#### [PAGE]
Tech

What is the HyVM and why is it so powerful for DeFi?

The HyVM is a smart contract written in Huff that acts as an EVM emulator built on the EVM. Find out how it will change DeFi.

Rudy Kadoch

Oct 18, 2023 • 8 min read

Welcome to the first of our series of technical articles exploring the inner workings of the Mass app and what makes it so unique. First up we have the HyVM - the beating heart of Mass.

TLDR: If you're only interested in a technical explanation of how the HyVM is implemented, just jump to "Deep dive into the HyVM" section.

🚀 Some context

There are plenty of amazing DeFi protocols out there. DeFi-natives know about them and use them on a daily basis. BUT:

Interacting with them requires you to learn how they work.
Interacting with multiple protocols (if not impossible) is often tough in a single transaction.
Once you've set up a complex strategy, it is tedious to reverse-engineer what you've done and get out of it manually.
For non-DeFi natives, complex strategies are simply out of reach, even when the scheme is explained clearly by someone they trust. There is just too much to learn. Too many platforms to understand to gain the confidence to set off on their own.

At Mass, we aim to provide a one-stop-shop for all DeFi protocols and to abstract that complexity away.

This leads us to wonder:

How do we provide maximum flexibility and features, without having to audit, deploy and maintain nightmarish smart contracts that are essentially supposed to do everything?

That is why we built the HyVM.

❓ What is the HyVM?

The HyVM is a smart contract that acts as a virtual machine. It is able to dynamically execute instructions (EVM bytecode), without having to deploy a dedicated contract to execute them.

In simpler terms, the HyVM avoids the need to create contracts for temporary & evolving use cases while providing more flexibility!

It is particularly well adapted for contracts with infrequent function calls.

The HyVm solves a big issue many dApps are facing every single day.

why does multicall have to actually exist on-chain?

worded differently:

how can we execute arbitrary non-state-changing code in a live EVM context?

#### [GIVEN MATERIAL]
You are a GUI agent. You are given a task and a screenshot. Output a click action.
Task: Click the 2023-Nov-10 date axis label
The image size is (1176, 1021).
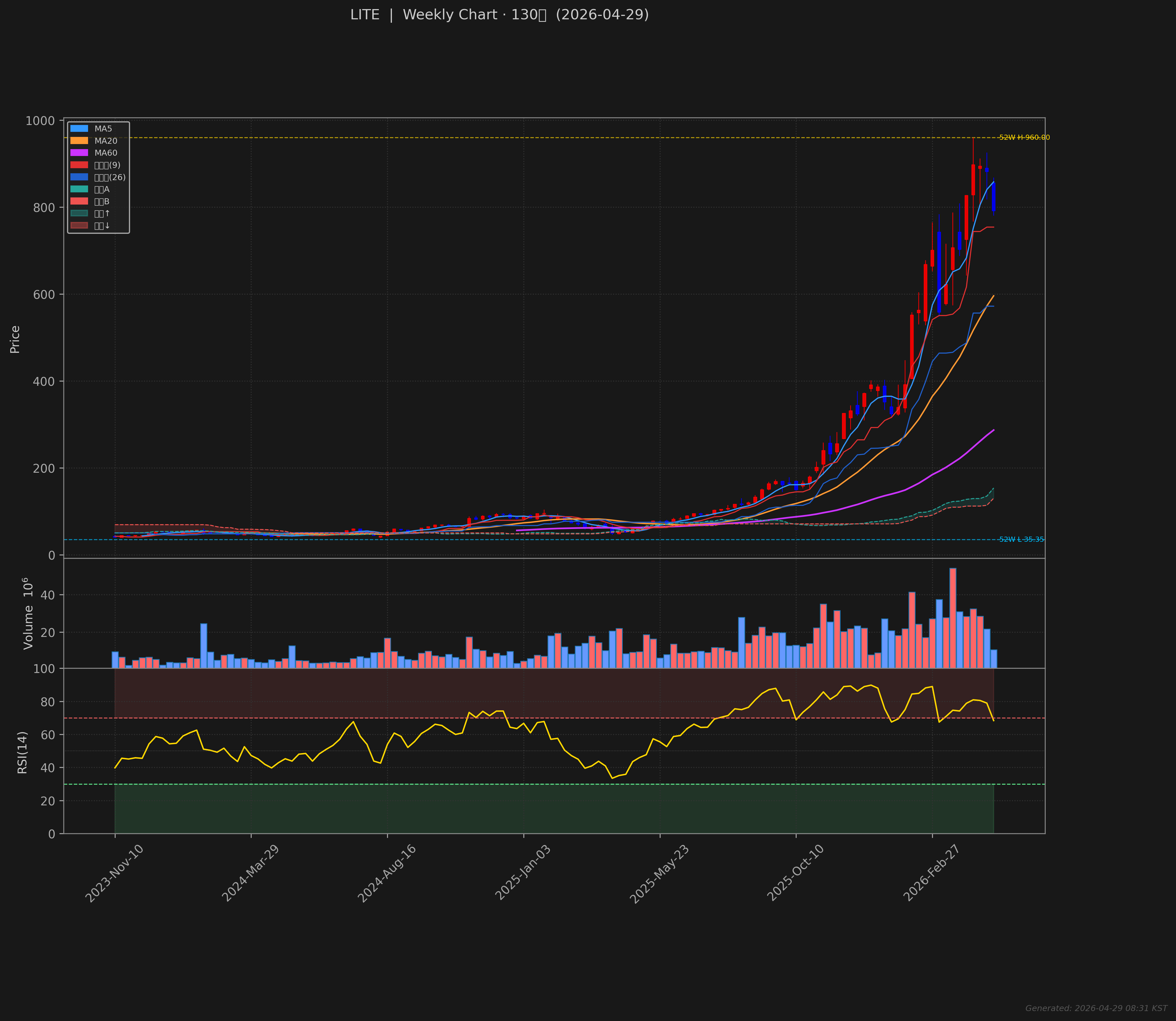(114, 873)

#### [EXERCISES]
1. Using the article on the HyVM, say whether each statement agrees with it. Answer yes or no, and quote the words that decide it.
(a) The HyVM is written in Huff.
(b) The HyVM needs a dedicated contract deployed before it can run a set of instructions.
(c) The HyVM is especially well suited to contracts whose functions are called often.
2. According to the HyVM article, which section should readers skip to if they only want a technical explanation of how the HyVM is implemented?
3. List every drawback of using DeFi protocols that the HyVM article gives under "Some context."

#### [SOLUTIONS TO EACH TASK]
1.
(a) Yes: "The HyVM is a smart contract written in Huff that acts as an EVM emulator built on the EVM."
(b) No: "It is able to dynamically execute instructions (EVM bytecode), without having to deploy a dedicated contract to execute them."
(c) No: "It is particularly well adapted for contracts with infrequent function calls."

2. The "Deep dive into the HyVM" section.

3.
1. You have to learn how the protocols work before you can use them.
2. Using several protocols in a single transaction is often tough, if not impossible.
3. Once you've set up a complex strategy, working out what you did and exiting it by hand is tedious.
4. For people who aren't DeFi natives, complex strategies are out of reach, even when someone they trust explains them clearly, because there is too much to learn.